[START OF Page]

Skip to content

ADR-021 — ADK Second Audit: Runner API, Concurrency Fixes, and Feature Gaps

Status: Accepted
Date: 2026-05-01
Supersedes: ADR-020 (extends, does not replace)

Note: Files referenced in this ADR have moved: tools/pitwall_bridge.py → src/pitwall/main.py; tools/adk_agents.py → src/pitwall/features/coaching/adk_agents.py.


Context

After ADR-020 shipped (7 structural fixes), a second audit of the implementation identified four new bugs and catalogued ADK features not yet used. The audit ran against adk_agents.py (post-020 rewrite), adk_tools.py, and pitwall_bridge.py.


Bugs found and fixed in this ADR

Bug 1 — BaseAgent has no .run() method (HIGH)

File: pitwall_bridge.py (3 call sites)
Problem: All three ADK call sites did _adk_orchestrator.run(prompt). PitwallOrchestrator extends BaseAgent, which does NOT expose a .run() convenience method — that shortcut exists only on LlmAgent. Every ADK call would have raised AttributeError at runtime.
Fix: Added Runner + InMemorySessionService + run_adk() helper in adk_agents.py. Bridge now calls _run_adk(prompt) — a sync wrapper around asyncio.run(_run_adk_async(...)).

# adk_agents.py — new canonical invocation
_session_service = InMemorySessionService()
_runner = Runner(agent=coach_orchestrator, app_name="pitwall",
                 session_service=_session_service)

async def _run_adk_async(prompt: str, user_id: str) -> str:
    session = await _session_service.create_session(app_name="pitwall", user_id=user_id)

[END OF Page]

_What you will do_
1 > Reproduce the ADR on the ADK second audit in full, word for word.
2 > Pull out every line of the entries that contains the string "give". Matching is case-sensitive.
The ADR and the entries come from unrelated sources.

[START OF Data shown]

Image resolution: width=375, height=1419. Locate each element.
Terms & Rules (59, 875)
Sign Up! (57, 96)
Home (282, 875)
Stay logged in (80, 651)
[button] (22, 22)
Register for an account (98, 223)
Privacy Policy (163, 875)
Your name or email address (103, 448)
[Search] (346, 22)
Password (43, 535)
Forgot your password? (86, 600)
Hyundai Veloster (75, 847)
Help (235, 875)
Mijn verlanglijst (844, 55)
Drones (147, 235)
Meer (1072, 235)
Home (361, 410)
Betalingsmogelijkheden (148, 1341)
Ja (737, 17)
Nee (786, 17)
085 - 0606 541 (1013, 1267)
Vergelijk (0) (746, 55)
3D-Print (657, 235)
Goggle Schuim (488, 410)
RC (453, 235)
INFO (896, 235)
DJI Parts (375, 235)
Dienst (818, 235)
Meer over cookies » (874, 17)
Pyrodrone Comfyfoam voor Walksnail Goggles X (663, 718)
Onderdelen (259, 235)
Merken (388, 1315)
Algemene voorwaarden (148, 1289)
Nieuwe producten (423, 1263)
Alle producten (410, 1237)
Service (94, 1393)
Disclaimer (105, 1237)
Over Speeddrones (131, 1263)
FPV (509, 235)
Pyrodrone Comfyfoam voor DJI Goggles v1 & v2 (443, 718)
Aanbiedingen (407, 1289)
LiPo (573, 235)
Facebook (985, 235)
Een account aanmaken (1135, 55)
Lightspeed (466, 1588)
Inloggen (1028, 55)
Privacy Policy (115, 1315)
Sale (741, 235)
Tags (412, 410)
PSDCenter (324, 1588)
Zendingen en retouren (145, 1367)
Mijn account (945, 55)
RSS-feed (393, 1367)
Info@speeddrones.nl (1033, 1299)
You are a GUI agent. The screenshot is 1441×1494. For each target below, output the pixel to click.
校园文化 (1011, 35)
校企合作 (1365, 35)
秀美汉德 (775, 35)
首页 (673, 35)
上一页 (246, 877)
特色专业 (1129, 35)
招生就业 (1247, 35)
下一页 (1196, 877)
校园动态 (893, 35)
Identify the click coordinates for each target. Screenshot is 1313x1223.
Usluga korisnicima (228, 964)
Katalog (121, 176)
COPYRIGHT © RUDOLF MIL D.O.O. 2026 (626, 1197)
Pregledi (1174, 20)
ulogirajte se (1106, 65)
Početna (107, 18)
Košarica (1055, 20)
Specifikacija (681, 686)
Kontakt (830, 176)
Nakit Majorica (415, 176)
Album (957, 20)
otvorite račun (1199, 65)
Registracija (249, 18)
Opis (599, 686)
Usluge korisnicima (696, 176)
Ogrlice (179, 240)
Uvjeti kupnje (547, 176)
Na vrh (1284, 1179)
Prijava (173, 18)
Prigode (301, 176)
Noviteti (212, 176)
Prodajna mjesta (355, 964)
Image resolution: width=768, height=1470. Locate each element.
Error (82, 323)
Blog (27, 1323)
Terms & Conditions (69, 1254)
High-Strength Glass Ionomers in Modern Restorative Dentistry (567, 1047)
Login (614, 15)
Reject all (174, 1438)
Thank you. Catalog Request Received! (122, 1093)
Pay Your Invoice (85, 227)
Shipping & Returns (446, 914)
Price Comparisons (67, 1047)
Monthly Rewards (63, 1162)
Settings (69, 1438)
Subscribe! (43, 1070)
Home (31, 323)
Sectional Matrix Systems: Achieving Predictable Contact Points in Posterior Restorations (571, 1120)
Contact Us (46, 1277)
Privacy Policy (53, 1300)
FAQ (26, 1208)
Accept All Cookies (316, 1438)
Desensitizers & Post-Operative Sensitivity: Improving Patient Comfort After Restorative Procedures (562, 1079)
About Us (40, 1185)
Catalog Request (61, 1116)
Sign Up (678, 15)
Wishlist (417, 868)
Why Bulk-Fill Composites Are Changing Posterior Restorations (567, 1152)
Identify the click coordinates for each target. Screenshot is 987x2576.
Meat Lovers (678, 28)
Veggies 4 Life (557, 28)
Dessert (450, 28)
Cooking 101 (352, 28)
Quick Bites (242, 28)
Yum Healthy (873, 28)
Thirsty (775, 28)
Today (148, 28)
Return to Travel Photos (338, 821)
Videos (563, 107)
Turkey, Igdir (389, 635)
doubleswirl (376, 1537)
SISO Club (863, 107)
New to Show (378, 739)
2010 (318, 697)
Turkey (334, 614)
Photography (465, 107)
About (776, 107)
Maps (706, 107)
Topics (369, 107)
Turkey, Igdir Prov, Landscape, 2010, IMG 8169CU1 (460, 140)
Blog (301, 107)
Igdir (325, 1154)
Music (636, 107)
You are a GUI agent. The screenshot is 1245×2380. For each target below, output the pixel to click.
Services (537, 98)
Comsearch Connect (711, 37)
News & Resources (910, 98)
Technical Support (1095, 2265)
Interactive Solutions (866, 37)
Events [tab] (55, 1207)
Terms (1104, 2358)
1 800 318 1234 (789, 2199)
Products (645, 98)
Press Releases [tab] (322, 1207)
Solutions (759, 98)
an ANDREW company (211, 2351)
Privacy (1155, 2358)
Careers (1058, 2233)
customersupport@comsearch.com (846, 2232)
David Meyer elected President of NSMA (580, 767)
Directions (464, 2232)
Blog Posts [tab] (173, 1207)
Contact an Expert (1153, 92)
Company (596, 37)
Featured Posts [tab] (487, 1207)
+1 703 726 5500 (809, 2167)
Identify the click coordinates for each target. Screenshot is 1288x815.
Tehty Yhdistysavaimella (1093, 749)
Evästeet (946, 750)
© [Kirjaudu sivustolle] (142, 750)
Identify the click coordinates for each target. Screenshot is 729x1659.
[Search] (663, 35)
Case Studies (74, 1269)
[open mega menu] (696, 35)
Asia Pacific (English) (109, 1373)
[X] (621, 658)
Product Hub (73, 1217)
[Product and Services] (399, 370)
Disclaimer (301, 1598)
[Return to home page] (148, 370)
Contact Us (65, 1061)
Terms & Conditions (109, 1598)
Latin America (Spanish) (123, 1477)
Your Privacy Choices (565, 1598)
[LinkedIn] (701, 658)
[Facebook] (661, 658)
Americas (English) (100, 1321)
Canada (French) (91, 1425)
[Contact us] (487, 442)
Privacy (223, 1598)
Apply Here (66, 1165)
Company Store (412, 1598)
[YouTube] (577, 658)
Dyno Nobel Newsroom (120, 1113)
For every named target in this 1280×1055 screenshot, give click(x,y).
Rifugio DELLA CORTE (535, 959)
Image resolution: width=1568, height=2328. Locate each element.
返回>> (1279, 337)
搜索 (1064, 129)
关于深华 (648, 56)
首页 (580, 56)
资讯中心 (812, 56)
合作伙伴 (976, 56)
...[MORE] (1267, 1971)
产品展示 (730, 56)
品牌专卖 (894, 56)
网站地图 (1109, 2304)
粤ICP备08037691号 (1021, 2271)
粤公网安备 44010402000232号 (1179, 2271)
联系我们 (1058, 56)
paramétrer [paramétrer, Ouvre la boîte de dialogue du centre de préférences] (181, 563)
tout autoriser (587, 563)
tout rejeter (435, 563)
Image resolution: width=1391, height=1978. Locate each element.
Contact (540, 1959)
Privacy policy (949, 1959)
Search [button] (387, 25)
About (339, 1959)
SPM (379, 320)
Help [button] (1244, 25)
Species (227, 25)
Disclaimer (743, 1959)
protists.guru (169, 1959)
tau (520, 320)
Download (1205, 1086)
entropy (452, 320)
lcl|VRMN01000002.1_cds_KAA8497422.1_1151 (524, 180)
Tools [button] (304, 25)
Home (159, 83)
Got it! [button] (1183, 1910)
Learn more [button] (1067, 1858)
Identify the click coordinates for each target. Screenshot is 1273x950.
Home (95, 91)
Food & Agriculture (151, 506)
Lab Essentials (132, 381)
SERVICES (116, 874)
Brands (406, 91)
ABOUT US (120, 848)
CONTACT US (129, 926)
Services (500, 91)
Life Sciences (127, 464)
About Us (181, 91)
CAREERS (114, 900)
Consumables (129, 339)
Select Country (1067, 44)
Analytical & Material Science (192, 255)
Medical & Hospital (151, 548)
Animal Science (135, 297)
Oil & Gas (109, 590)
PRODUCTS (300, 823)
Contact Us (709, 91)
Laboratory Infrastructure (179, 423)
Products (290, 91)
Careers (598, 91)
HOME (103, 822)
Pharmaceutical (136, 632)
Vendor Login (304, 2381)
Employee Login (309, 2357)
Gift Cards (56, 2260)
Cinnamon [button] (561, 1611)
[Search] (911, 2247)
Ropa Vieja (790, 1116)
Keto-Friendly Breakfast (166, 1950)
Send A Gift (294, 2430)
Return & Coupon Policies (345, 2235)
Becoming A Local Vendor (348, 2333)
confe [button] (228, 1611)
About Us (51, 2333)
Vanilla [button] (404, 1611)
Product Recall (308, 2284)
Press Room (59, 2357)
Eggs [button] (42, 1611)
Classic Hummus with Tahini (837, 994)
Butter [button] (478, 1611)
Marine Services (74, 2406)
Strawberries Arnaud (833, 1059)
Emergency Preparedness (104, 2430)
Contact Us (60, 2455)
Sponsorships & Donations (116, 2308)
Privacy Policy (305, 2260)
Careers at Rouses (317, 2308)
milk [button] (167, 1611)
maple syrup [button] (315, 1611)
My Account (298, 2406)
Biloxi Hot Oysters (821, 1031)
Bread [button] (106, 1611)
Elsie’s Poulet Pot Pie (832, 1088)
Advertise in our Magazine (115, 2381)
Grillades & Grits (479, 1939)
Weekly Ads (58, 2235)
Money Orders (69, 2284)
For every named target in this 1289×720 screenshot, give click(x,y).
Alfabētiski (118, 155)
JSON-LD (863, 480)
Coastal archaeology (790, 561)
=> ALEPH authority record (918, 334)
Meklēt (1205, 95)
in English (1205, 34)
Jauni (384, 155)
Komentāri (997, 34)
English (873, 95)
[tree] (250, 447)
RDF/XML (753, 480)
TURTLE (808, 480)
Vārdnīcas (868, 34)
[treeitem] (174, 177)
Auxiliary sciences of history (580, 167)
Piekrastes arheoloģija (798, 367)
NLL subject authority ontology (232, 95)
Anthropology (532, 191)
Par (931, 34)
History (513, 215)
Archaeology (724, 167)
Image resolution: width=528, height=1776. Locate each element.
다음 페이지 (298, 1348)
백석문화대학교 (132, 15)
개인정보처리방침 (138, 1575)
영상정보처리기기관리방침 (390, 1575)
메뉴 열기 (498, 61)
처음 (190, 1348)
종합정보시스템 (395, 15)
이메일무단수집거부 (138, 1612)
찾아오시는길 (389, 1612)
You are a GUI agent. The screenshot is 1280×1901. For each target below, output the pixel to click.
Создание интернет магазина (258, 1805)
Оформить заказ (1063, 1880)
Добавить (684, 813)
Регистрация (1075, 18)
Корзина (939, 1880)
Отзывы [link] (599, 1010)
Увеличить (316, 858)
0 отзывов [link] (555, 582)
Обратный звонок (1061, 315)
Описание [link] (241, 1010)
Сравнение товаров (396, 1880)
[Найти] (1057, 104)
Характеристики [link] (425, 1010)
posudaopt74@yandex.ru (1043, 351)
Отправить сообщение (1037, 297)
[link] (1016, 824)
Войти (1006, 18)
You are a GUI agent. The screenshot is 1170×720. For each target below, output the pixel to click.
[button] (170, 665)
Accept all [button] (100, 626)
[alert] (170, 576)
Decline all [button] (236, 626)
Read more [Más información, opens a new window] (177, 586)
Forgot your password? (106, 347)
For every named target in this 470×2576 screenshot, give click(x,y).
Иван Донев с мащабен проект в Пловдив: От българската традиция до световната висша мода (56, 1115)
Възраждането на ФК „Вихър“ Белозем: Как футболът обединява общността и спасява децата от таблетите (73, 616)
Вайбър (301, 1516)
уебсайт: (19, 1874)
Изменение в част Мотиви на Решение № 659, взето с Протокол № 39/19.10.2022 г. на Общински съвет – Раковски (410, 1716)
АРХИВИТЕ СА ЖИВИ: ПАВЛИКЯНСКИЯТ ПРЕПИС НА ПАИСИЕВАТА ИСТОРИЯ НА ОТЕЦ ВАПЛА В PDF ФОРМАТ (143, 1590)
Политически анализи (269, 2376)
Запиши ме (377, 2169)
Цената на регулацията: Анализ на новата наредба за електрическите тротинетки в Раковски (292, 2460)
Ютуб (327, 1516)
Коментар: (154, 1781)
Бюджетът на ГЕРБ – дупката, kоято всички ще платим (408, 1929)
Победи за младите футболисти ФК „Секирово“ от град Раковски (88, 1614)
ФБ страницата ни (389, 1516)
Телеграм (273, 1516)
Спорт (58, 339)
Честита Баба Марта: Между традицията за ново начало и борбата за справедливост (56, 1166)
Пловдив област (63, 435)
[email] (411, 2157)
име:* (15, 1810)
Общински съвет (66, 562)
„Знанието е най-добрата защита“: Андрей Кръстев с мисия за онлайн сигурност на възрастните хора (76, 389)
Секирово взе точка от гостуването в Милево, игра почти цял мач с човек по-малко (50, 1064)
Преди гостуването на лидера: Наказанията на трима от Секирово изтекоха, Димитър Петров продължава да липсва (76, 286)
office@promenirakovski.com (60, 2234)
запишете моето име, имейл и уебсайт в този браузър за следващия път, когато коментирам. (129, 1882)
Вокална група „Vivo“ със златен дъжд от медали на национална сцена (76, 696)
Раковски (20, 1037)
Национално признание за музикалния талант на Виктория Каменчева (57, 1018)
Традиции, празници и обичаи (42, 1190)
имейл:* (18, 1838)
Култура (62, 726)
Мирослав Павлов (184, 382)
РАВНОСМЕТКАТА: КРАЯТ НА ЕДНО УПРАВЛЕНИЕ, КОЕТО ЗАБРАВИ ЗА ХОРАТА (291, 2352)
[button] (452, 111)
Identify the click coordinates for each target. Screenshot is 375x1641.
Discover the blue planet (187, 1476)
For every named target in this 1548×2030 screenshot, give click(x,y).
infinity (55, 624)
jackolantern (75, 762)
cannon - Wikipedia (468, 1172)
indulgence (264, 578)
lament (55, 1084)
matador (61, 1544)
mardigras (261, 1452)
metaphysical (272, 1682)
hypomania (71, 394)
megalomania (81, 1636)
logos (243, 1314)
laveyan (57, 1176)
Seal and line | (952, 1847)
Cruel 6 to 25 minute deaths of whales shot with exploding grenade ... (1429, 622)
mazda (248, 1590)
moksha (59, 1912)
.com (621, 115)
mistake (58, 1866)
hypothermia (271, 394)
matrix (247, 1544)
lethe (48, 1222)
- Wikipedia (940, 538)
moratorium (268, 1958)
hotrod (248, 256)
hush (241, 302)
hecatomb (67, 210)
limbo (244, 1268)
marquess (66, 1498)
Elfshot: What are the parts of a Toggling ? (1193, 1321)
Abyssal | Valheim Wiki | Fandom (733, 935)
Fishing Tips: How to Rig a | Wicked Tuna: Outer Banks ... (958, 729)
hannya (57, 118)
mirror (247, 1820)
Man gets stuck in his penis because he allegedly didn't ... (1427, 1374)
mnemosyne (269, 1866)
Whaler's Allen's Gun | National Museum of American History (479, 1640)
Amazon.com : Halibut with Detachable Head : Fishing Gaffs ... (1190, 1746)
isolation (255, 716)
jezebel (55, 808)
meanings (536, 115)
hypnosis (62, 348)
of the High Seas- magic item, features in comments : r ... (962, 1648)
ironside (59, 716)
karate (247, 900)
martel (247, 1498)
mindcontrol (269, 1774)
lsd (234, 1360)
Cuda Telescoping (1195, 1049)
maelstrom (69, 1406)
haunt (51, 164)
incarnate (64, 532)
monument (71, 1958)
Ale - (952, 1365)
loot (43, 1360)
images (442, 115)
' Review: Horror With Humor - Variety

[END OF Data shown]

_Expected results_
1 >
Skip to content

ADR-021 — ADK Second Audit: Runner API, Concurrency Fixes, and Feature Gaps

Status: Accepted
Date: 2026-05-01
Supersedes: ADR-020 (extends, does not replace)

Note: Files referenced in this ADR have moved: tools/pitwall_bridge.py → src/pitwall/main.py; tools/adk_agents.py → src/pitwall/features/coaching/adk_agents.py.


Context

After ADR-020 shipped (7 structural fixes), a second audit of the implementation identified four new bugs and catalogued ADK features not yet used. The audit ran against adk_agents.py (post-020 rewrite), adk_tools.py, and pitwall_bridge.py.


Bugs found and fixed in this ADR

Bug 1 — BaseAgent has no .run() method (HIGH)

File: pitwall_bridge.py (3 call sites)
Problem: All three ADK call sites did _adk_orchestrator.run(prompt). PitwallOrchestrator extends BaseAgent, which does NOT expose a .run() convenience method — that shortcut exists only on LlmAgent. Every ADK call would have raised AttributeError at runtime.
Fix: Added Runner + InMemorySessionService + run_adk() helper in adk_agents.py. Bridge now calls _run_adk(prompt) — a sync wrapper around asyncio.run(_run_adk_async(...)).

# adk_agents.py — new canonical invocation
_session_service = InMemorySessionService()
_runner = Runner(agent=coach_orchestrator, app_name="pitwall",
                 session_service=_session_service)

async def _run_adk_async(prompt: str, user_id: str) -> str:
    session = await _session_service.create_session(app_name="pitwall", user_id=user_id)

2 >
For every named target in this 1280×1055 screenshot, give click(x,y).
For every named target in this 1289×720 screenshot, give click(x,y).
For every named target in this 470×2576 screenshot, give click(x,y).
For every named target in this 1548×2030 screenshot, give click(x,y).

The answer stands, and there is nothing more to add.